En cada rincón del país, vemos gestos que no salen en titulares pero sostienen vidas: vecinos compartiendo lo poco que tienen, jóvenes empujando sillas de ruedas en hospitales colapsados, madres que cocinan no solo para los suyos. Ahí late el verdadero espíritu venezolano. Un pueblo que, cuando todo parece perdido, encuentra nuevas formas de amar.
Este no es tiempo de divisiones, es tiempo de abrazos. Porque el dolor no distingue ideologías, y la esperanza solo florece en tierra compartida. Hoy el verdadero acto de valentía no es gritar más fuerte, sino tender la mano. No es señalar culpables, sino curar juntos.
A quienes sienten rabia, frustración o resignación, les decimos: está bien sentir. Pero que ese dolor no se convierta en muro, sino en puente. Que no nos encierre, que nos convoque.
Solidaridad no es un lema. Es una decisión diaria. Un compromiso con el rostro del otro. Un “cuenta conmigo” que brota sin cálculos, sin esperar aplausos.

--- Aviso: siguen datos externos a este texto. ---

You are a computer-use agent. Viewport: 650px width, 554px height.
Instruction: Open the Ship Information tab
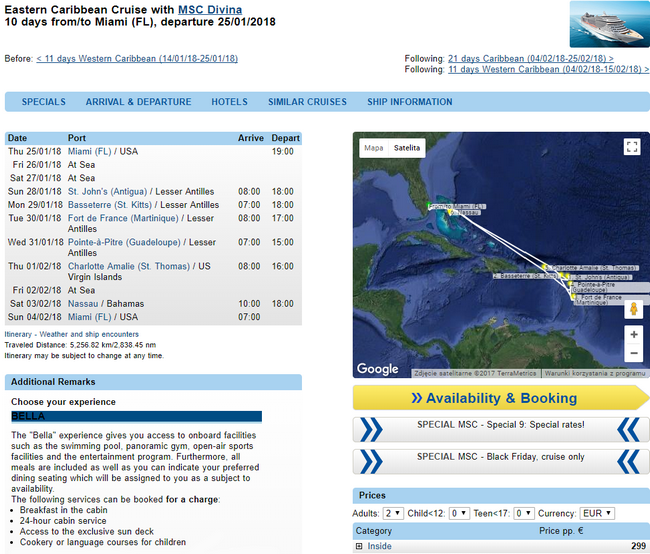click(x=410, y=102)
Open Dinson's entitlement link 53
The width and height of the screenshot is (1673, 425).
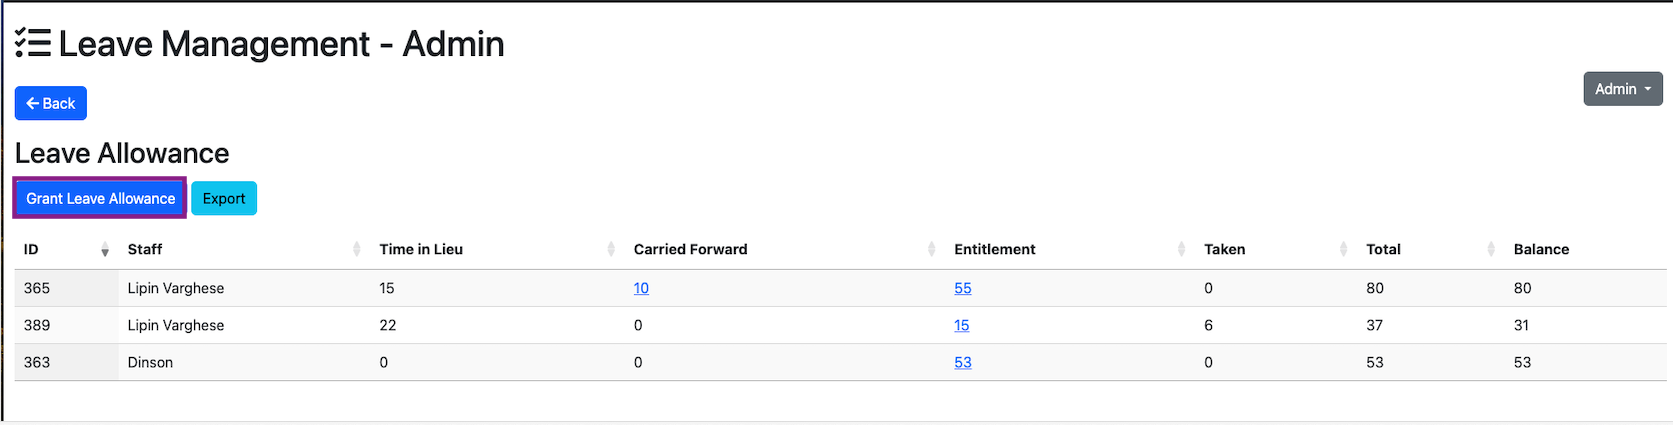962,362
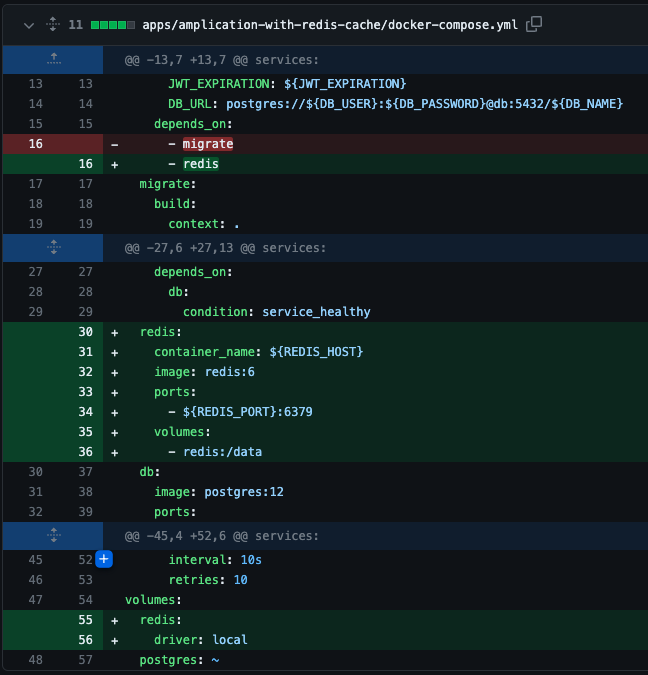Copy the docker-compose.yml file path
The height and width of the screenshot is (675, 648).
[534, 24]
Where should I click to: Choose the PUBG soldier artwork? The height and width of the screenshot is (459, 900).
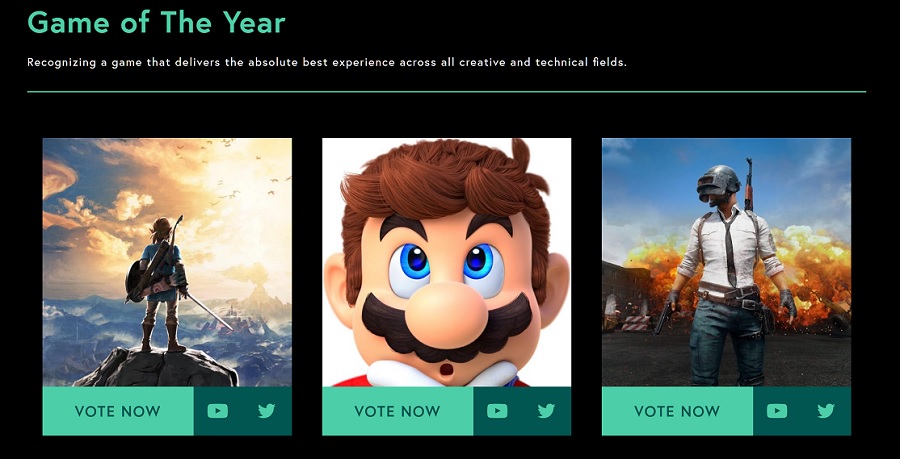click(726, 262)
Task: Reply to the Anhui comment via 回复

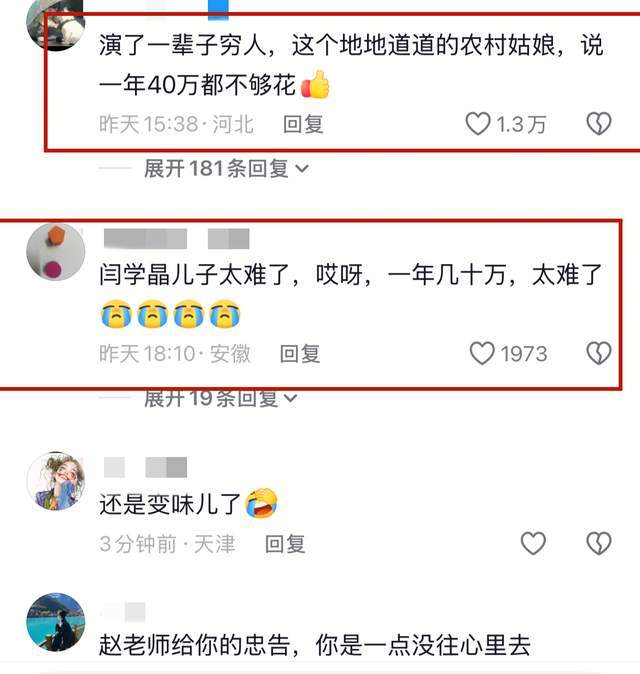Action: [300, 354]
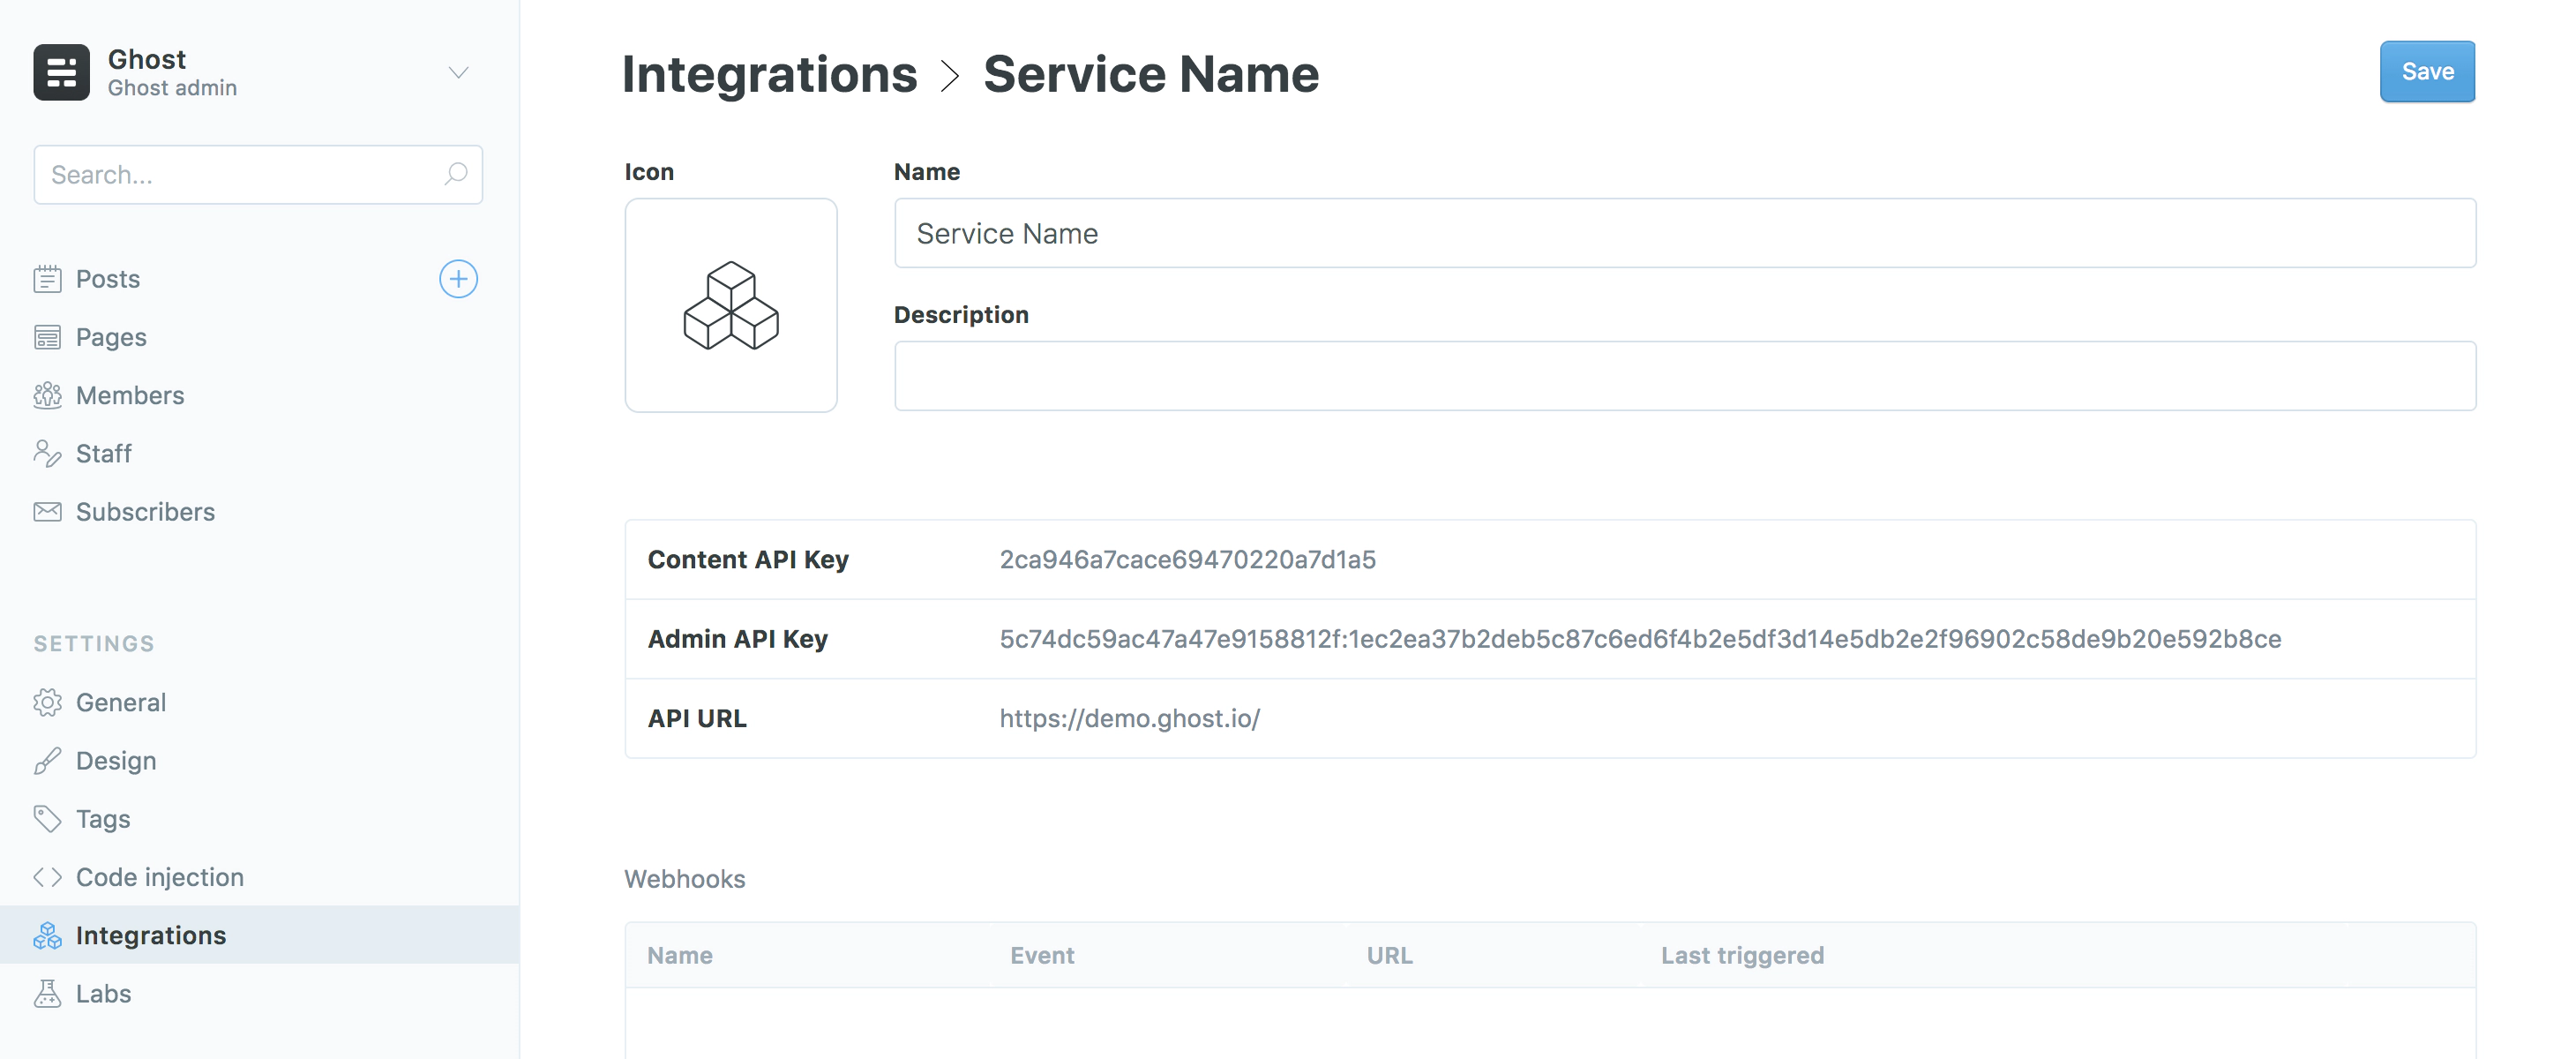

Porque como decía D’Artagnan, aquel mosquetero de alma leal: “Todos para uno, y uno para todos.” Que esta máxima, tan simple como profunda, sea nuestra guía silenciosa. No para blandir espadas, sino para tender brazos. No para vencer al otro, sino para vencer la indiferencia.
Venezolanos, que este tiempo nos encuentre del mismo lado: el de la vida, la empatía y la reconstrucción del alma nacional.